Quote only the span from the first line of the entries to the line containing "Screen dimensions: 696x555", both ends kept. Leave every picture out.
*** Provided data ***
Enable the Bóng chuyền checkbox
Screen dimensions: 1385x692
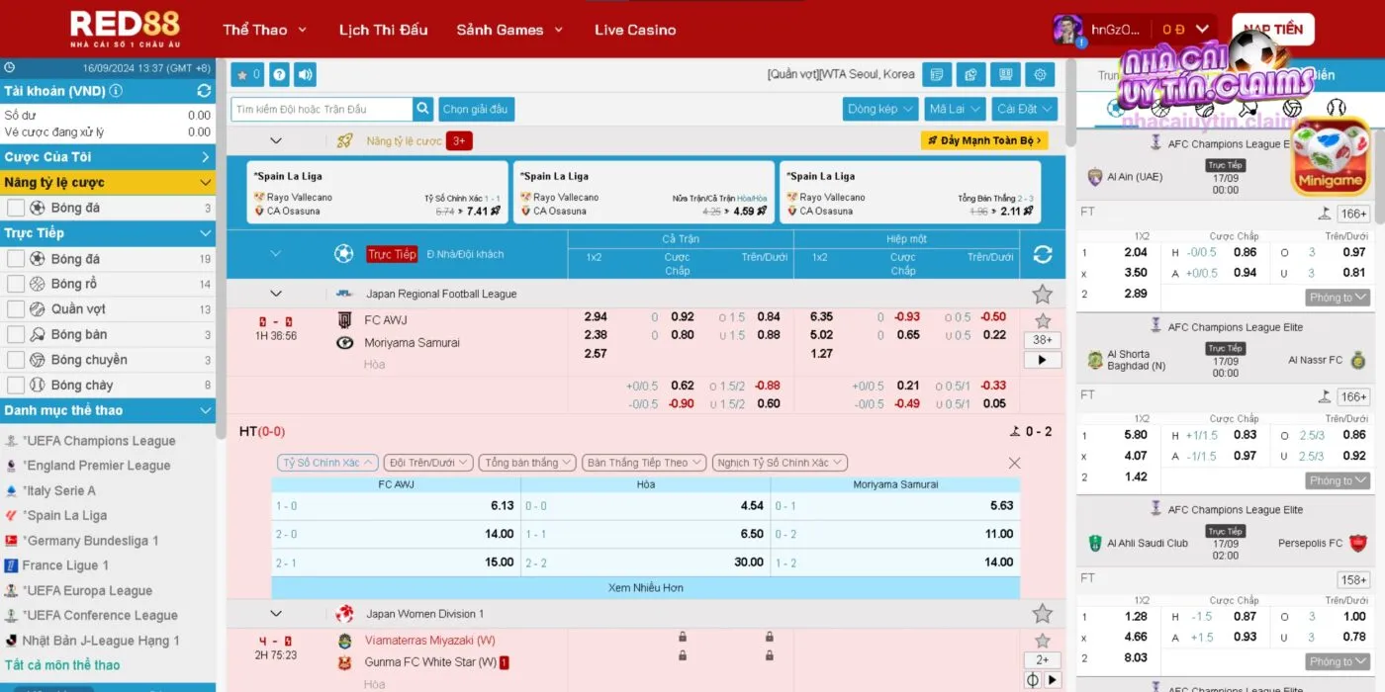[16, 360]
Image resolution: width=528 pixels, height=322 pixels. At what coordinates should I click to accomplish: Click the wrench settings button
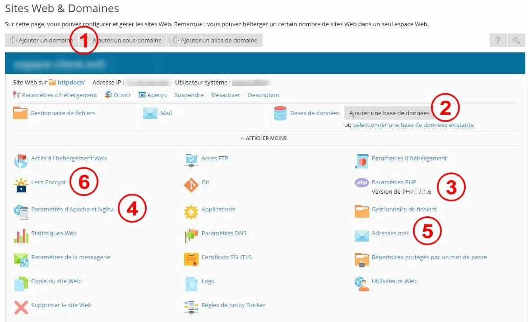click(516, 40)
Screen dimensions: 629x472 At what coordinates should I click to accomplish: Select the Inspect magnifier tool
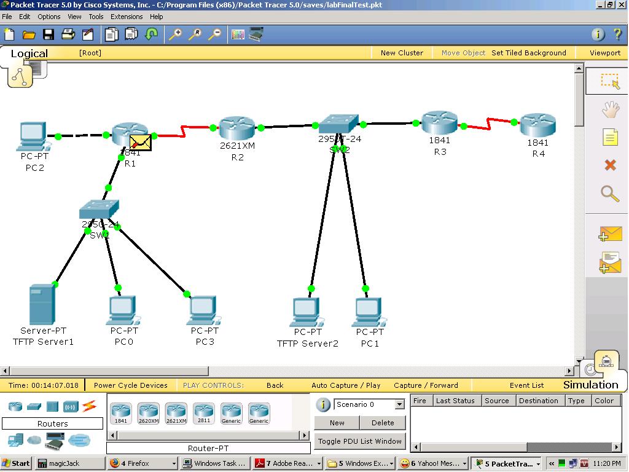click(x=609, y=194)
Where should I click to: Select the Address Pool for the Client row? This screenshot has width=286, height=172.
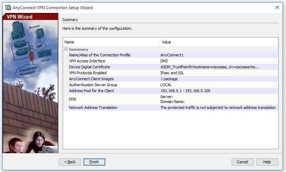click(x=92, y=91)
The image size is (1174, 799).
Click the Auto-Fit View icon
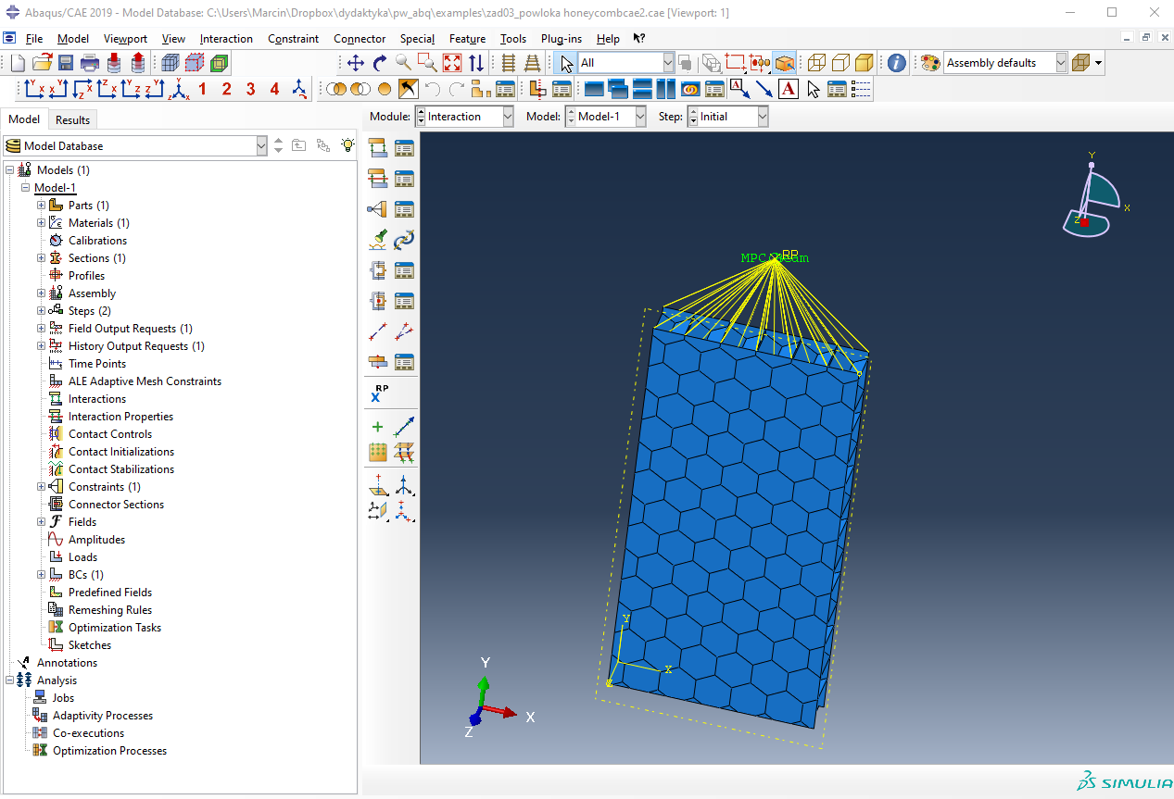pos(451,63)
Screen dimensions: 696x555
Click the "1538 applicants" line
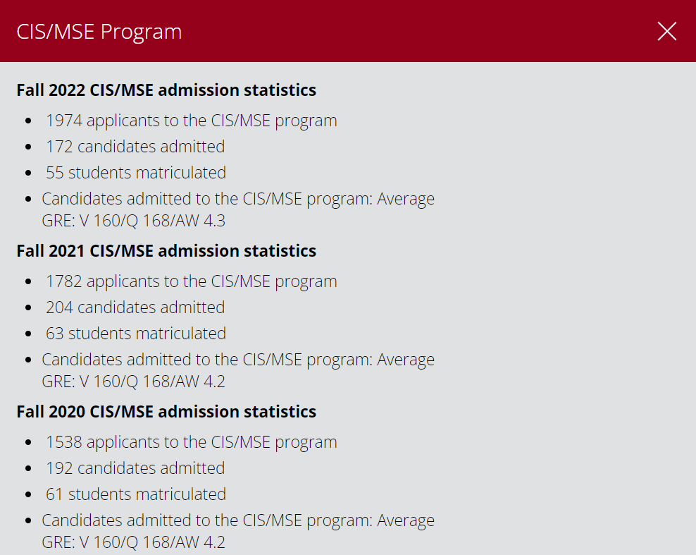pyautogui.click(x=191, y=442)
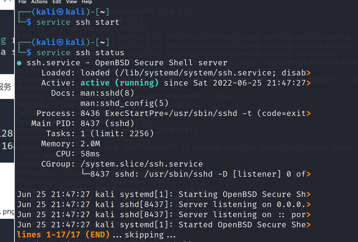Open the View menu

72,2
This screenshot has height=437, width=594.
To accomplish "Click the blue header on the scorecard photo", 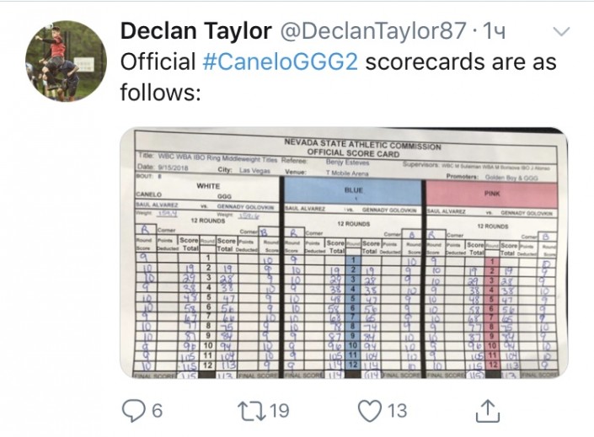I will [x=353, y=191].
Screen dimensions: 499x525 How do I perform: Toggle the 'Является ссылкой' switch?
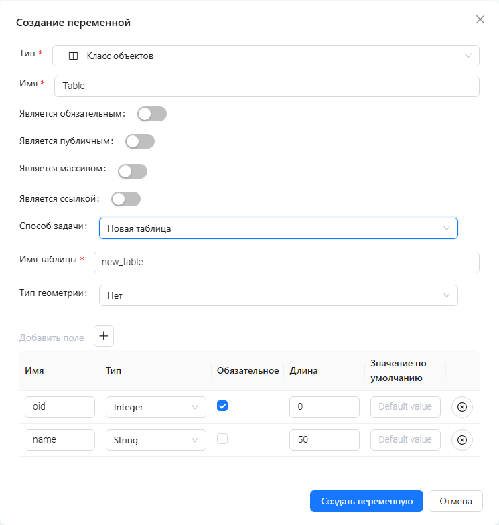(126, 199)
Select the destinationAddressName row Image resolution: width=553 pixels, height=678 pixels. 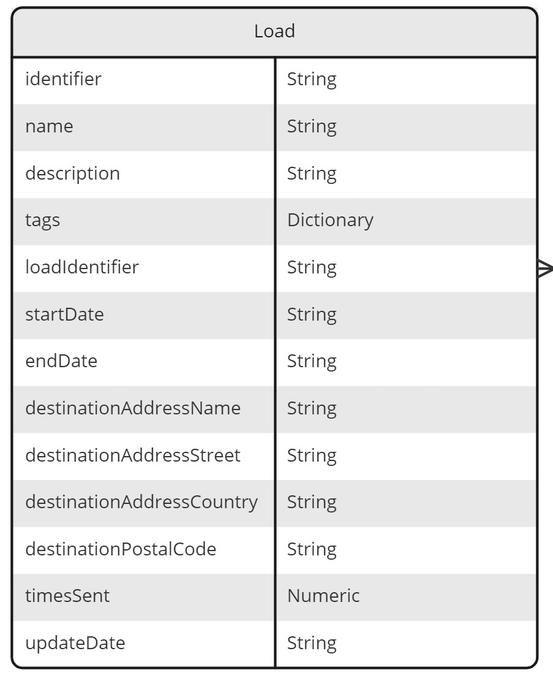click(x=274, y=409)
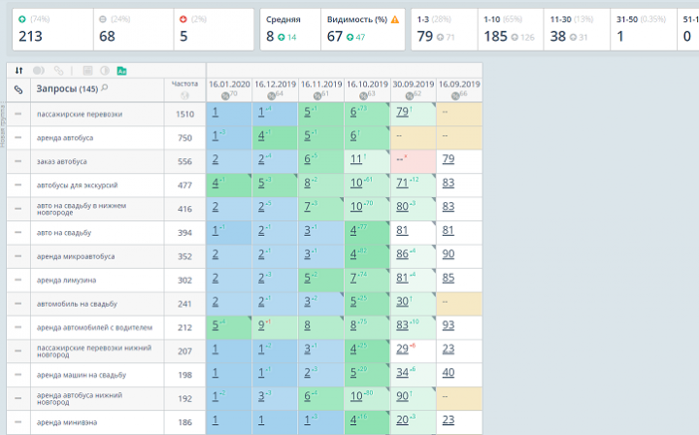This screenshot has height=435, width=699.
Task: Click the visibility percent icon under 16.01.2020
Action: coord(225,95)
*** End of Provided data ***
* Answer for the task:
Enable the Bóng chuyền checkbox
Screen dimensions: 1385x692
[16, 360]
Image resolution: width=528 pixels, height=322 pixels. At what coordinates should I click to accomplish: Click the wrench settings button
click(516, 40)
Screen dimensions: 629x472 At what coordinates should I click to accomplish: Select the Inspect magnifier tool
click(x=609, y=194)
Where should I click to: Select the Address Pool for the Client row? This screenshot has width=286, height=172.
click(x=92, y=91)
The image size is (1174, 799).
Click the Auto-Fit View icon
pos(451,63)
Screen dimensions: 696x555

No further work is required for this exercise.